Há imprensa que tem estado melhor do que a generalidade da blogosfera a compreender o que se passa em Inglaterra. Não no que opinam, eles mesmo, sobre o assunto (que salvo raras excepções têm sido os grandes responsáveis pelo tambor da propaganda), mas nas entrevistas publicadas. O vídeo acima, na televisão brasileira, ou esta entrevista a Suzella Palmer, são exemplos preciosos disso.

O governo inglês pondera chamar o exército, talvez esquecido dos resultados desse mesmo exército em latitudes e tempos tão distantes como o Afeganistão ou o Iraque, a Irlanda ou a Índia.

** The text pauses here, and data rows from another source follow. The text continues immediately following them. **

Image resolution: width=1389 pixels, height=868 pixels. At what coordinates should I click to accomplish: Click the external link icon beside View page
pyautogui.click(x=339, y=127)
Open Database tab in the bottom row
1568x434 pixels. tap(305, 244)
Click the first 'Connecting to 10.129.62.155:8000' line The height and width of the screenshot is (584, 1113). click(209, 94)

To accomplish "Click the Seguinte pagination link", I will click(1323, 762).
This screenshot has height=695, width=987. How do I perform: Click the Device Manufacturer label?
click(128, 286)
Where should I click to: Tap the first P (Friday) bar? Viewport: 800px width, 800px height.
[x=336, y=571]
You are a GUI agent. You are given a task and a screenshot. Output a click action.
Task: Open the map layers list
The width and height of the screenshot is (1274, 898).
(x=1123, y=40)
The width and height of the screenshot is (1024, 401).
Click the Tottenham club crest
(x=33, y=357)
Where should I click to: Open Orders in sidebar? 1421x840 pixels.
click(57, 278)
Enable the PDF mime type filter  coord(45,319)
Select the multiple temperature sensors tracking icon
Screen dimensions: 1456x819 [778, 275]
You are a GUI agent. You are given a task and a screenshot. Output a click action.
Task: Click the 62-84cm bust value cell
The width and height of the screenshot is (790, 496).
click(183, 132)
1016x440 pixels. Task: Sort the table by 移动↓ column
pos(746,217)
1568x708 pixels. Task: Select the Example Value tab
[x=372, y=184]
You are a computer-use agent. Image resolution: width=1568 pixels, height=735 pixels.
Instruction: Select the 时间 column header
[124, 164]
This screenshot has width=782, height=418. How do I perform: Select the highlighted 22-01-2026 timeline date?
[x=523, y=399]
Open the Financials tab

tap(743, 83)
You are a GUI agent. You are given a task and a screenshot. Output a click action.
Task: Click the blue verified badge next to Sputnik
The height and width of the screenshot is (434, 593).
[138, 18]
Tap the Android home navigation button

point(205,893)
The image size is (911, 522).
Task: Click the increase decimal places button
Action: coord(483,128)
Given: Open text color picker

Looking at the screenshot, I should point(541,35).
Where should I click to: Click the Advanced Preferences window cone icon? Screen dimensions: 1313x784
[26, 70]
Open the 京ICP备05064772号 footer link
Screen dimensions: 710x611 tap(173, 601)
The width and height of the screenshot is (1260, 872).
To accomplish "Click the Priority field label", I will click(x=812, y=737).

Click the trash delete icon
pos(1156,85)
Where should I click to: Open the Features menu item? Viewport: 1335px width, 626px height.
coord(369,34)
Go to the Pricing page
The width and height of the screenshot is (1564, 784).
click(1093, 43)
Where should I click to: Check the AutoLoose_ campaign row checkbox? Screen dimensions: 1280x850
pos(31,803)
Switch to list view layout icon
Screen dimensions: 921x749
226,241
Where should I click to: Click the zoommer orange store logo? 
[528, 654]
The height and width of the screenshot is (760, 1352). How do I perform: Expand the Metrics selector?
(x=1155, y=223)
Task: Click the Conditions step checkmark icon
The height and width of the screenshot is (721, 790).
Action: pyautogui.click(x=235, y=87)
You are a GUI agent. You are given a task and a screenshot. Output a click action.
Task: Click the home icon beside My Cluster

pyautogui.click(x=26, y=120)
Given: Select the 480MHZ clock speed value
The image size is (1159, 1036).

Se a par disso generalizar a prisão por furto de água e a suspensão generalizada dos poucos direitos que sobram à maioria da população, como sejam a dignidade da habitação, o trabalho, a assistência social, a saúde e a escola, de pouco valerá a Cameron dar uma de Mubarak que mesmo off-line não haverá suficientes câmaras de vigilância, balas ou prisões marciais, capazes de calar o pouco crime e a muita revolta que tomou conta das ruas. É que quem lá anda está longe de ser só quem tem aparecido no cartão postal.

Mais do que apontar o dedo, a esquerda devia perguntar-se sobre as razões pelas quais, neste contexto, insiste em esperar que um qualquer Lenine abençoe a revolta e que o povo saiba tomar nas mãos o seu destino sem perder as boas maneiras. Queriam revoluções em Si Bemol mas não foram capazes de ensinar a escala, queriam paradas ao som da orquestra mas vão ter que aprender lidar com o Sustenido.